Liputan6.com, Jakarta - Empat terpidana mati mengaku belum menggunakan hak hukum mereka dalam secarik kertas yang diberikan kepada rohaniwan pendamping mereka. Namun Jaksa Agung M Prasetyo menegaskan pelaksanaan eksekusi mati jilid III sudah sesuai prosedur.
Menurut Prasetyo, mereka telah menggunakan haknya. Memang, pengajuan grasi mereka masih dalam proses. Namun, putusan Mahkamah Konstitusi (MK) yang mengabulkan uji materi pembatasan pengajuan grasi, tidak berlaku surut.
"Saya katakan detik-detik terakhir (ajukan grasi), tanyakan ke MK berlaku surut atau tidak, putusan MK tidak berlaku surut. Jadi putusan yang sudah inkracht dan grasi tidak diajukan, kita tetap laksanakan," kata Prasetyo di Kejaksaan Agung, Jakarta, Jumat (12/8/2016).
Karena itu, dia heran dengan pernyataan empat terpidana mati asal Nigeria tersebut. Terlebih, grasi baru diajukan jelang pelaksanaan eksekusi mati.

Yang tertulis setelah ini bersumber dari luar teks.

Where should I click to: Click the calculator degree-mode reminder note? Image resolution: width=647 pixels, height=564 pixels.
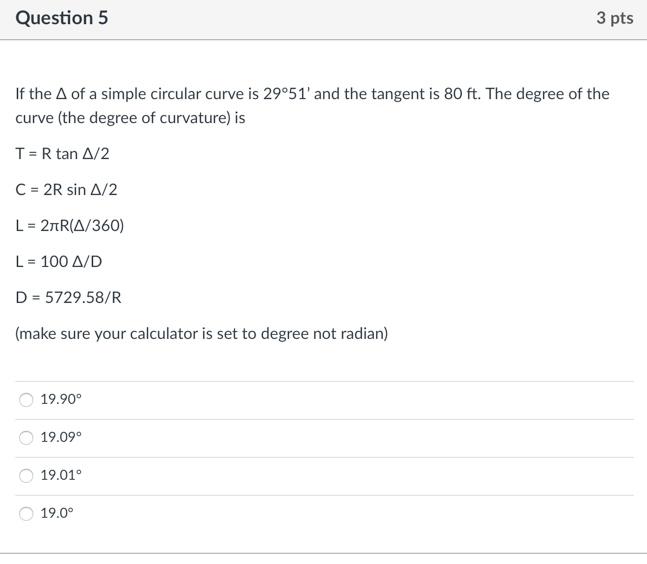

"Empat terpidana itu bikin pernyataan tidak mengajukan grasi," ujar Prasetyo.
Dalam Putusan bernomor No 107/PUU-XII/2015, MK memutuskan, permohonan grasi merupakan hak prerogatif presiden yang tidak dibatasi waktu pengajuannya karena menghilangkan hak konstitusional terpidana.
Advertisement
Sebelumnya, UU No 2/2002 mengatur grasi paling lama diajukan satu tahun setelah putusan tetap.
Beberapa waktu lalu, Komnas HAM menerima laporan dugaan tidak sahnya pelaksanaan hukuman mati oleh Kejaksaan Agung terhadap terpidana yang masuk dalam daftar eksekusi tahap III.
"Terlapor ada tiga, Jaksa Agung, Jaksa Agung Muda Pidana Umum (Jampidum), dan jaksa eksekutor di Nusakambangan 29 Juli 2016," ujar Boyamin Saiman selaku pengacara terpidana mati Su'ud Rusli di kantor Komnas HAM, Jakarta Pusat, Kamis 11 Agustus 2016.
Jaksa Agung M Prasetyo dianggap telah mengabaikan putusan Mahkamah Konstitusi No 107/PUU-XIII/2015 yang menyatakan jaksa selaku eksekutor harus sangat hati-hati karena menyangkut nyawa seseorang dan berkaitan erat dengan hak asasi manusia.
Boyamin melaporkan tidak sahnya eksekusi tersebut lantaran tiga terpidana yang sudah dihukum mati, yaitu Freddy Budiman, Seck Osmane, dan Humprey Ejike tengah menggunakan haknya berdasarkan UU No 5 Tahun 2010 atas perubahan UU No 22 Tahun 2002 tentang Grasi.
Kejaksaan Agung telah mengeksekusi empat terpidana mati kasus narkoba. Mereka dieksekusi di Nusakambangan, Cilacap, Jawa Tengah, Jumat 29 Juli 2016 dinihari.
Keempat terpidana mati yang telah dieksekusi tersebut yakni:
1. Humphrey Ejike alias Doctor (Nigeria)
Humphrey merupakan otak dari peredaran gelap narkoba oleh sindikat narkoba di Depok, pada 2003. Ia ditangkap atas kepemilikan dan memperjualbelikan 1,7 kilogram heroin.
2. Seck Osmane (Senegal)
Osmane tertangkap tangan memiliki 2,4 kilogram heroin di sebuah apartemen di Jakarta Selatan. Ia pun divonis hukuman mati oleh hakim Pengadilan Negeri Jakarta Selatan pada Juli 2004.
3. Freddy Budiman (Indonesia)
Freddy merupakan pengedar narkoba yang cukup gesit. Pasalnya, setelah tertangkap pada 2009 karena kepemilikan 500 gram sabu, ia kembali kedapatan menyimpan ratusan gram sabu pada 2011. Belum habis masa tahanannya, lagi-lagi ia tersangkut kasus narkoba di Sumatera. Bahkan, di balik jeruji besi, Freddy masih mengatur peredaran narkoba.
4. Michael Titus Igweh (Nigeria)
Michael divonis hukuman mati lantaran terlibat dalam jaringan narkotika internasional. Ia kedapatan memiliki heroin seberat 5,8 kilogram dan ditangkap pada 2002.